— start —

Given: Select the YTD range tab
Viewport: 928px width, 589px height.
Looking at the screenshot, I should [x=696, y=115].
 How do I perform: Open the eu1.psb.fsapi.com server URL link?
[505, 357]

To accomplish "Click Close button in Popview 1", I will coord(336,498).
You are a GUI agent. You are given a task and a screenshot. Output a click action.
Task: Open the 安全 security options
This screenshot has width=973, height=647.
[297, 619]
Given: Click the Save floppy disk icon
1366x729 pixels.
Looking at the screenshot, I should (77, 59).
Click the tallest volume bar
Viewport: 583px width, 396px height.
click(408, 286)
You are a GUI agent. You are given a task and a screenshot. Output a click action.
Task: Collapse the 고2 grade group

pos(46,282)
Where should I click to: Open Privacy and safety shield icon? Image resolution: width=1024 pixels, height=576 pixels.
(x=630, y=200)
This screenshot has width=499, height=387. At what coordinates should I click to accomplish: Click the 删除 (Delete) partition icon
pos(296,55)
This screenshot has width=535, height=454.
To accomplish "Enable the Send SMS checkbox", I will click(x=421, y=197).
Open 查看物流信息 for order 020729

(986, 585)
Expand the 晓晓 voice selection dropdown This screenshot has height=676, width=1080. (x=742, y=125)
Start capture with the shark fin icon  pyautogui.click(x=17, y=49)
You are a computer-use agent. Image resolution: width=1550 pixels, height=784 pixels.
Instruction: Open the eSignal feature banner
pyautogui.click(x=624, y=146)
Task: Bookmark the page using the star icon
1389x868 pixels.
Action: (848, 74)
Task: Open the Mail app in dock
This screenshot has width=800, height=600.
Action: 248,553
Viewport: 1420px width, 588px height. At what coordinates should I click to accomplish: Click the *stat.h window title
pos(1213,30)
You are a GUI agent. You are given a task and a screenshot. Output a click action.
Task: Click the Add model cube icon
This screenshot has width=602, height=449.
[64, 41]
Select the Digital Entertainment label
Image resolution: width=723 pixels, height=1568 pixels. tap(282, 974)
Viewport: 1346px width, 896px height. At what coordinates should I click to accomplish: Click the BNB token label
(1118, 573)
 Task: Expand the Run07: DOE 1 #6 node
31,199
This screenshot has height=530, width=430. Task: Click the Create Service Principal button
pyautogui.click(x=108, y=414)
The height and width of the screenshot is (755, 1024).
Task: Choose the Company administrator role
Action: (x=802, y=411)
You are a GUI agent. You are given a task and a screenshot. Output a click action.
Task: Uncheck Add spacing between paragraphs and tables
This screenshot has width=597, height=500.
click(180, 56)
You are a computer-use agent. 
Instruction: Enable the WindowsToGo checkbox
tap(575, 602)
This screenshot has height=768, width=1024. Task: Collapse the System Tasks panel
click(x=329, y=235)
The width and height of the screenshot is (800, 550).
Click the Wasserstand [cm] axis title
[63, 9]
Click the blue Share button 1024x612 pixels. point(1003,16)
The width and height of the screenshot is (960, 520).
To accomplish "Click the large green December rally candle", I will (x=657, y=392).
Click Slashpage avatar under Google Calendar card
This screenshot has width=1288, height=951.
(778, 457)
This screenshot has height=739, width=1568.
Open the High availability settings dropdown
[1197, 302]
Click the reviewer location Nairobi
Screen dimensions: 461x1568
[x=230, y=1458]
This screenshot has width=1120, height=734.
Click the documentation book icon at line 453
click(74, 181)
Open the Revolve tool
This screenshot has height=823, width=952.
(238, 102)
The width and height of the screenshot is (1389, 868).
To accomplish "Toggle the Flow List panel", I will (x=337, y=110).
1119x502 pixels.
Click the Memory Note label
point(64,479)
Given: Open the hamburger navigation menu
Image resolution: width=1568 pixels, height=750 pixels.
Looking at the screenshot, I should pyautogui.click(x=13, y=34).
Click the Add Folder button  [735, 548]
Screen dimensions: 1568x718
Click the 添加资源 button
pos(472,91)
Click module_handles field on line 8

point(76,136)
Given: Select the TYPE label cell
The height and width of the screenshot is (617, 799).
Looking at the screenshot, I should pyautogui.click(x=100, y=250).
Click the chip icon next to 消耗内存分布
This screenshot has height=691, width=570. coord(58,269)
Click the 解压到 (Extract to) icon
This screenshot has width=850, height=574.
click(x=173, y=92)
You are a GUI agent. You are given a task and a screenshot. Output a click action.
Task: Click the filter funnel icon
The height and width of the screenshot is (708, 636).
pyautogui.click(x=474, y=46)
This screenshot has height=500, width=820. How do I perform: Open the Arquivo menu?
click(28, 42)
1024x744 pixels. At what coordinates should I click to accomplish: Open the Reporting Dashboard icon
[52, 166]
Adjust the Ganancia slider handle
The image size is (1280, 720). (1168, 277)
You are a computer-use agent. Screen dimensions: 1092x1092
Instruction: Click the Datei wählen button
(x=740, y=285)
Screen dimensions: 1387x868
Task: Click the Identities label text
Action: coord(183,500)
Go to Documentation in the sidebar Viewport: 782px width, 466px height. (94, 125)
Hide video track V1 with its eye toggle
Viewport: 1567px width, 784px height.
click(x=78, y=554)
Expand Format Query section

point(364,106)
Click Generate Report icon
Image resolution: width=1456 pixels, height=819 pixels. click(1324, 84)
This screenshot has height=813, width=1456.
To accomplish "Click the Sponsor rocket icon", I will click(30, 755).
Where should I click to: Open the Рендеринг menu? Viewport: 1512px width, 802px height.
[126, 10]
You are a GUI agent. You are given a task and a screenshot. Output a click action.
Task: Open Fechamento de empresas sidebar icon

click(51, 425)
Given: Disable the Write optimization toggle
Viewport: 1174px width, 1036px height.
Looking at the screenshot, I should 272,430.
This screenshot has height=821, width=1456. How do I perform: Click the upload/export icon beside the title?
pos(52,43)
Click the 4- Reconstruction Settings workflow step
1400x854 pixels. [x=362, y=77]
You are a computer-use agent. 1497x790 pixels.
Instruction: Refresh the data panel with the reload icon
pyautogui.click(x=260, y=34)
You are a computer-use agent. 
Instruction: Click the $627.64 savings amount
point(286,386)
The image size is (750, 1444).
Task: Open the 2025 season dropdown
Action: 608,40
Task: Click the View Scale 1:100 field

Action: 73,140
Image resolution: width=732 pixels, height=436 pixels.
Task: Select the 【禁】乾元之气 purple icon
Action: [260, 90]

— end —

• Aim: Reproduce the whole listing above line for line, with no changes.

• Solution:
Given: Select the YTD range tab
Viewport: 928px width, 589px height.
Looking at the screenshot, I should [x=696, y=115].
 How do I perform: Open the eu1.psb.fsapi.com server URL link?
[505, 357]

To accomplish "Click Close button in Popview 1", I will coord(336,498).
You are a GUI agent. You are given a task and a screenshot. Output a click action.
Task: Open the 安全 security options
This screenshot has width=973, height=647.
[297, 619]
Given: Click the Save floppy disk icon
1366x729 pixels.
Looking at the screenshot, I should (77, 59).
Click the tallest volume bar
Viewport: 583px width, 396px height.
click(408, 286)
You are a GUI agent. You are given a task and a screenshot. Output a click action.
Task: Collapse the 고2 grade group

pos(46,282)
Where should I click to: Open Privacy and safety shield icon? Image resolution: width=1024 pixels, height=576 pixels.
(x=630, y=200)
This screenshot has width=499, height=387. At what coordinates should I click to accomplish: Click the 删除 (Delete) partition icon
pos(296,55)
This screenshot has width=535, height=454.
To accomplish "Enable the Send SMS checkbox", I will click(x=421, y=197).
Open 查看物流信息 for order 020729

(986, 585)
Expand the 晓晓 voice selection dropdown This screenshot has height=676, width=1080. (x=742, y=125)
Start capture with the shark fin icon  pyautogui.click(x=17, y=49)
You are a computer-use agent. Image resolution: width=1550 pixels, height=784 pixels.
Instruction: Open the eSignal feature banner
pyautogui.click(x=624, y=146)
Task: Bookmark the page using the star icon
1389x868 pixels.
Action: (848, 74)
Task: Open the Mail app in dock
This screenshot has width=800, height=600.
Action: 248,553
Viewport: 1420px width, 588px height. At what coordinates should I click to accomplish: Click the *stat.h window title
pos(1213,30)
You are a GUI agent. You are given a task and a screenshot. Output a click action.
Task: Click the Add model cube icon
This screenshot has width=602, height=449.
[64, 41]
Select the Digital Entertainment label
Image resolution: width=723 pixels, height=1568 pixels. tap(282, 974)
Viewport: 1346px width, 896px height. At what coordinates should I click to accomplish: Click the BNB token label
(1118, 573)
 Task: Expand the Run07: DOE 1 #6 node
31,199
This screenshot has height=530, width=430. Task: Click the Create Service Principal button
pyautogui.click(x=108, y=414)
The height and width of the screenshot is (755, 1024).
Task: Choose the Company administrator role
Action: (x=802, y=411)
You are a GUI agent. You are given a task and a screenshot. Output a click action.
Task: Uncheck Add spacing between paragraphs and tables
This screenshot has width=597, height=500.
click(180, 56)
You are a computer-use agent. 
Instruction: Enable the WindowsToGo checkbox
tap(575, 602)
This screenshot has height=768, width=1024. Task: Collapse the System Tasks panel
click(x=329, y=235)
The width and height of the screenshot is (800, 550).
Click the Wasserstand [cm] axis title
[63, 9]
Click the blue Share button 1024x612 pixels. point(1003,16)
The width and height of the screenshot is (960, 520).
To accomplish "Click the large green December rally candle", I will (x=657, y=392).
Click Slashpage avatar under Google Calendar card
This screenshot has width=1288, height=951.
(778, 457)
This screenshot has height=739, width=1568.
Open the High availability settings dropdown
[1197, 302]
Click the reviewer location Nairobi
Screen dimensions: 461x1568
[x=230, y=1458]
This screenshot has width=1120, height=734.
Click the documentation book icon at line 453
click(74, 181)
Open the Revolve tool
This screenshot has height=823, width=952.
(238, 102)
The width and height of the screenshot is (1389, 868).
To accomplish "Toggle the Flow List panel", I will (x=337, y=110).
1119x502 pixels.
Click the Memory Note label
point(64,479)
Given: Open the hamburger navigation menu
Image resolution: width=1568 pixels, height=750 pixels.
Looking at the screenshot, I should pyautogui.click(x=13, y=34).
Click the Add Folder button  [735, 548]
Screen dimensions: 1568x718
Click the 添加资源 button
pos(472,91)
Click module_handles field on line 8

point(76,136)
Given: Select the TYPE label cell
The height and width of the screenshot is (617, 799).
Looking at the screenshot, I should pyautogui.click(x=100, y=250).
Click the chip icon next to 消耗内存分布
This screenshot has height=691, width=570. coord(58,269)
Click the 解压到 (Extract to) icon
This screenshot has width=850, height=574.
click(x=173, y=92)
You are a GUI agent. You are given a task and a screenshot. Output a click action.
Task: Click the filter funnel icon
The height and width of the screenshot is (708, 636).
pyautogui.click(x=474, y=46)
This screenshot has height=500, width=820. How do I perform: Open the Arquivo menu?
click(28, 42)
1024x744 pixels. At what coordinates should I click to accomplish: Open the Reporting Dashboard icon
[52, 166]
Adjust the Ganancia slider handle
The image size is (1280, 720). (1168, 277)
You are a computer-use agent. Screen dimensions: 1092x1092
Instruction: Click the Datei wählen button
(x=740, y=285)
Screen dimensions: 1387x868
Task: Click the Identities label text
Action: coord(183,500)
Go to Documentation in the sidebar Viewport: 782px width, 466px height. (94, 125)
Hide video track V1 with its eye toggle
Viewport: 1567px width, 784px height.
click(x=78, y=554)
Expand Format Query section

point(364,106)
Click Generate Report icon
Image resolution: width=1456 pixels, height=819 pixels. click(1324, 84)
This screenshot has height=813, width=1456.
To accomplish "Click the Sponsor rocket icon", I will click(30, 755).
Where should I click to: Open the Рендеринг menu? Viewport: 1512px width, 802px height.
[126, 10]
You are a GUI agent. You are given a task and a screenshot. Output a click action.
Task: Open Fechamento de empresas sidebar icon

click(51, 425)
Given: Disable the Write optimization toggle
Viewport: 1174px width, 1036px height.
Looking at the screenshot, I should 272,430.
This screenshot has height=821, width=1456. How do I perform: Click the upload/export icon beside the title?
pos(52,43)
Click the 4- Reconstruction Settings workflow step
1400x854 pixels. [x=362, y=77]
You are a computer-use agent. 1497x790 pixels.
Instruction: Refresh the data panel with the reload icon
pyautogui.click(x=260, y=34)
You are a computer-use agent. 
Instruction: Click the $627.64 savings amount
point(286,386)
The image size is (750, 1444).
Task: Open the 2025 season dropdown
Action: 608,40
Task: Click the View Scale 1:100 field

Action: 73,140
Image resolution: width=732 pixels, height=436 pixels.
Task: Select the 【禁】乾元之气 purple icon
Action: [260, 90]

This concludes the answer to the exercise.